Feliks Y, Ghil M, Ziona I, Dynamique M. Long-range forecasting and the scientific background in Joseph's interpretation to Pharaoh’s dreams, in Proc. 16th Conf. Research Judaea & Samaria. in press ; 2006.Abstract

Long-range forecasting is today a major area of climate research. Such forecasts affect socioeconomic planning in many fields of activity. There are essentially two approaches to longrange forecasting: one is based on solving the equations that govern atmospheric and ocean dynamics, the other on the statistical properties of past climate records. The present talk is based on the latter, statistical approach. Joseph’s interpretation of Pharaoh’s dreams provides a striking example of long-range planning based on a climate forecast. Joseph interpreted the two dreams as a forecast for seven years of plenty, followed by seven of famine. Based on this forecast, he proposed to Pharaoh a plan for running the agriculture and economy of Egypt. It is not clear from the Biblical story why Pharaoh trusted Joseph’s forecast and appointed him to implement the plan. Our answer to this question is based on ancient and medieval Egypt’s being entirely dependent on the Nile River’s seasonal flooding: when the highest water levels did not cover the arable areas of the river valley, crops were insufficient to feed the population. When successive years of hunger weakened the economy and the state, change of rulers could, and sometimes did ensue. Extreme examples were the fall of the Old Kingdom in 2185 B.C. and the Fatimid conquest of Egypt in 969 A.D. Hence the Egyptians measured the high-water mark of the Nile River for over 5000 years, using different tools. The most advanced of these tools was the nilometer; typical nilometers appear in several mosaics from the Roman and Byzantine period around the Mediterranean, such as the “Nile Festival” mosaic in Zippori (Upper Galilee), Fig. 1. The measurements had a twofold purpose: first to set the annual taxes, which were a function of the high-water mark, for obvious reasons; and second, to provide information for water management, with a view to reduce drought damage. Our analysis of high- and low-water levels for 622–1922 A.D. shows that oscillations with a period of several years occur, with a 7-year oscillation being dominant. We suspect that the origin of this 7-year swing lies in the same periodicity being present in the North Atlantic’s sea-surface temperatures and sea-level pressures. This North Atlantic Oscillation affects the climate of Europe, North America and the Middle East, and might be the ultimate reason for Joseph’s successful climate forecast.

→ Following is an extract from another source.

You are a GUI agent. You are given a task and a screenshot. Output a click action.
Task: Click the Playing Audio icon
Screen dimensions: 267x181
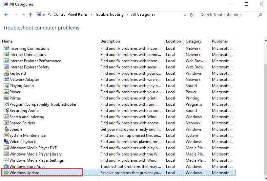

Groth A, Ghil M, Hallegatte S, Dumas P. The Role of Oscillatory Modes in U.S. Business Cycles. Fondazione Eni Enrico Mattei (FEEM) [Internet]. 2012;26 :1. Publisher's VersionAbstract

We apply the advanced time-and-frequency-domain method of singular spectrum analysis to study business cycle dynamics in a set of nine U.S. macroeconomic indicators. This method provides a robust way to identify and reconstruct shared oscillations, whether intermittent or modulated. We address the problem of spurious cycles generated by the use of detrending filters and present a Monte Carlo test to extract significant oscillations. Finally, we demonstrate that the behavior of the U.S. economy changes significantly between episodes of growth and recession; these variations cannot be generated by random shocks alone, in the absence of endogenous variability.